Раз я увидел старый, чёрный меч с истлевшей уже оплёткой рукояти, воткнутый в пень; другой раз – засаженный в дерево топор, считай, новый – кто-то здесь ехал или шёл совсем недавно. Оставалось гадать, какой дорогой выбрались из леса те, кто здесь своё железо оставил; да и выбрались ли. Впрочем, я и сам не собирался возвращаться этим путём.

Деревья вокруг стали попадаться ровно с моё тулово, немалое такое тулово рослого мужика. Потом пошли в обхват. Дальше в два.

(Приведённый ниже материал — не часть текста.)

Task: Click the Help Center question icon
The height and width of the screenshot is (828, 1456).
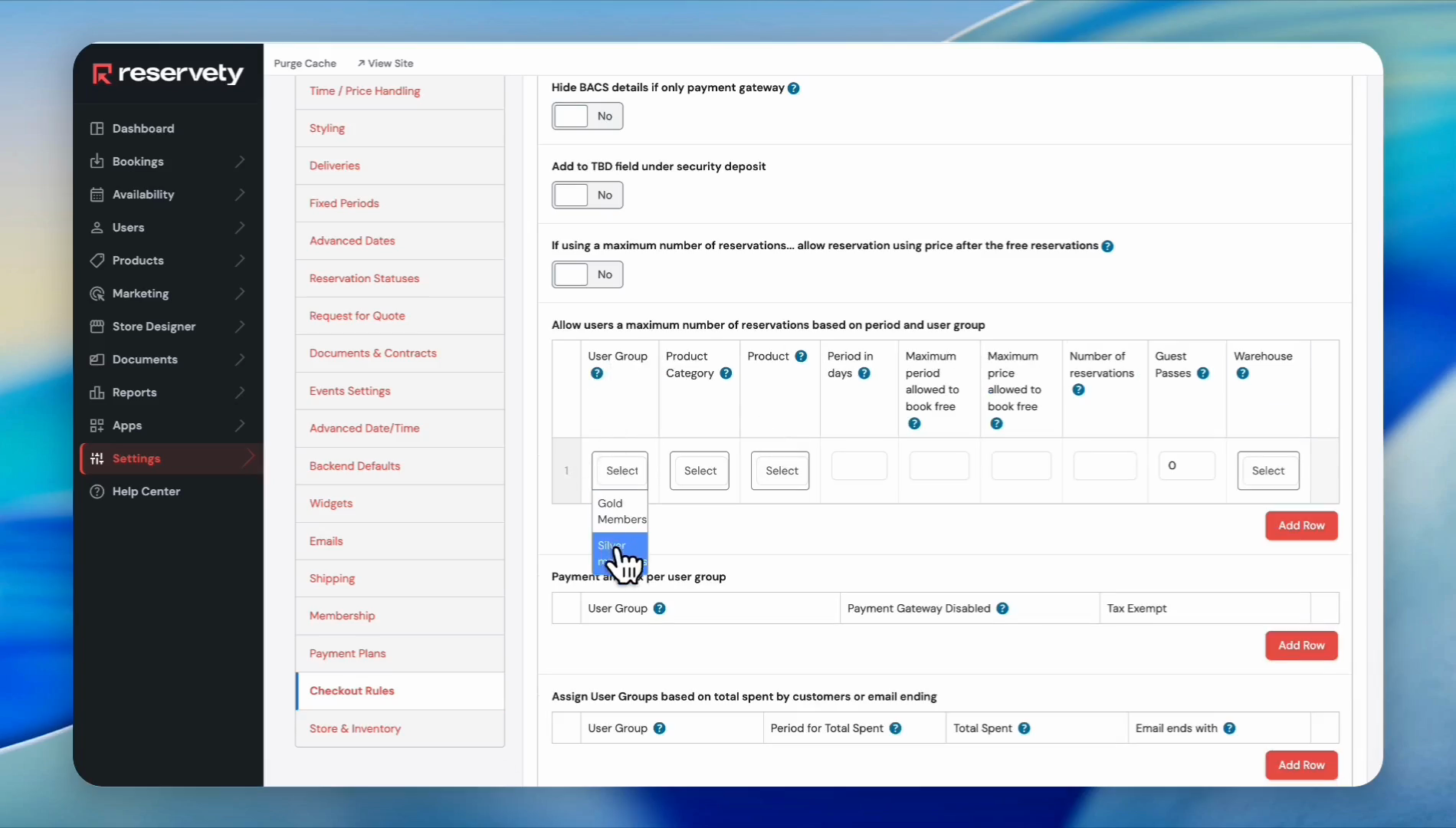Action: coord(97,491)
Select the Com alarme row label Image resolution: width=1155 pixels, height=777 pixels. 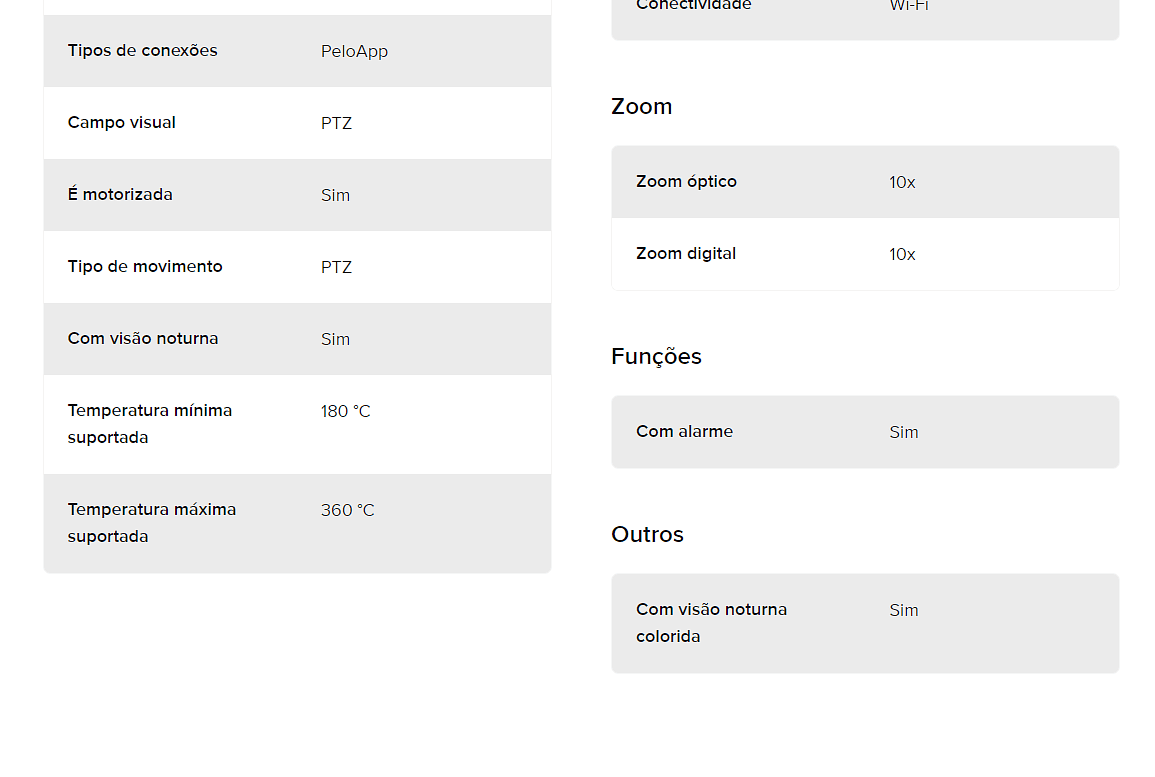pos(684,432)
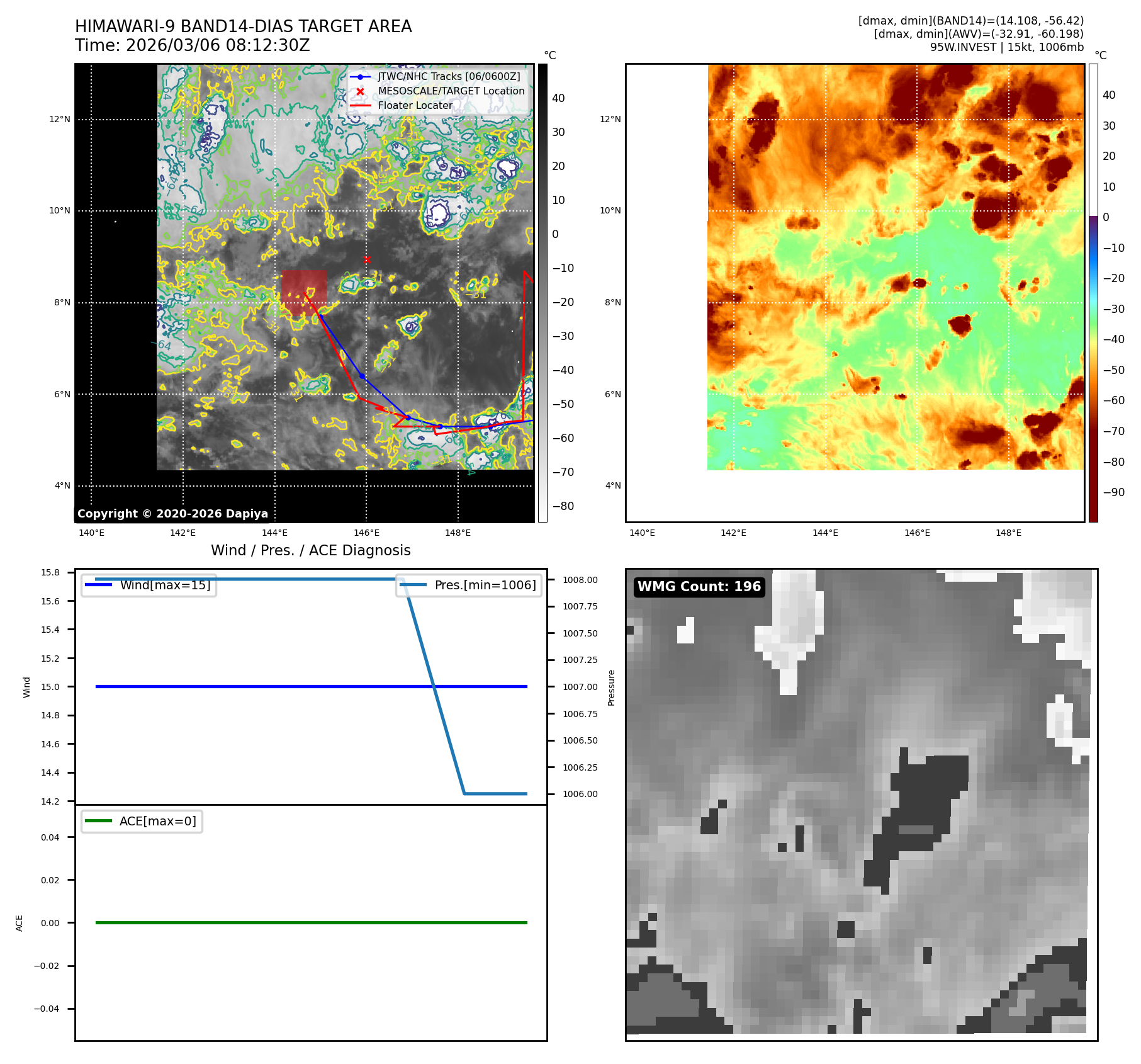The height and width of the screenshot is (1064, 1141).
Task: Click the WMG Count: 196 label
Action: pyautogui.click(x=699, y=587)
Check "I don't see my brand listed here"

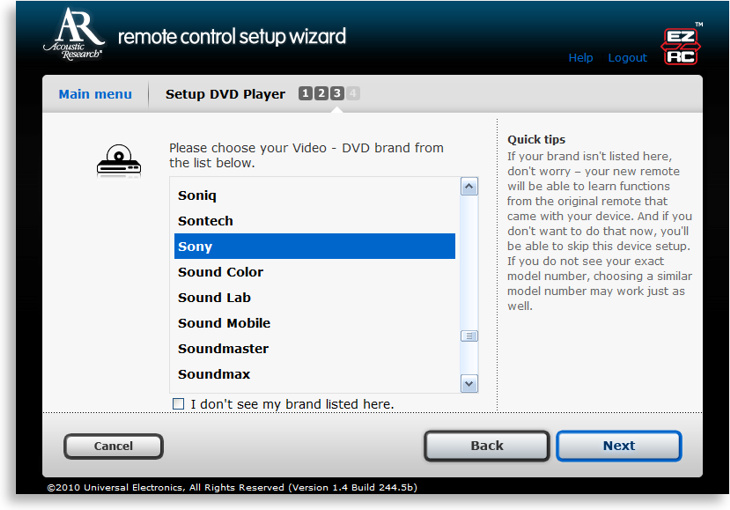coord(178,404)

В три.

И тут лошадь встала, закрутила шеей и начала сдавать назад, крутясь и брыкаясь.

– Да что ж ты, волчья сыть, мммёртвого увидела, что ли?

Я заругался сквозь сжатые зубы.

В первый раз я подумал, что не надо было в эту сторону ехать, далось мне это море, будто больше схорониться негде.

– Воронье мясо, куда, куд-да!

Я пытался удержаться, вцепившись в белую гриву. И хлестнуть ведь нечем, подумал я, – ни батога, ни поводьев.

Я ещё раз глянул вперёд. Ничего такого, ну темнота, как и везде, листва да корни, ёлки голые посохшие.

Я на ходу сломил ветку с сухой липы и ударил лошадь по крупу. Щёлкнуло, мёртвая сухая ветка разлетелась, кобыла взвилась, и я полетел-таки на землю, приложившись спиной. Дух вышибло.

Лошадь же тряхнула головой и ускакала прочь во все лопатки, взрывая истлевшие до кружева седые и чёрные листья.

Я встал кое-как, вдыхая горький лесной воздух примятым нутром, сплюнул и выругался от души, в голос.

Потом махнул на всё рукой и снова пошёл пешим ходом, стараясь не загребать палую листву и сухую хвою, чтоб шуршать поменьше. Тишина давила немного, словно прикладывала невидимый палец к губам. Тссс, Явор, молчи, не шуми, тут все молчат, под листьями молчат, на деревьях молчат, в норах молчат. Молчат да смотрят. И ты помалкивай.

Лес и впрямь диковинный начался, как будто я перешёл какую-то границу, которую кобыла углядела сразу. Ровно, как за проведённой чертой, начинались седые пятиобхватные гиганты с дуплами с хорошую комору, с ведьмиными кольцами поганок меж корней.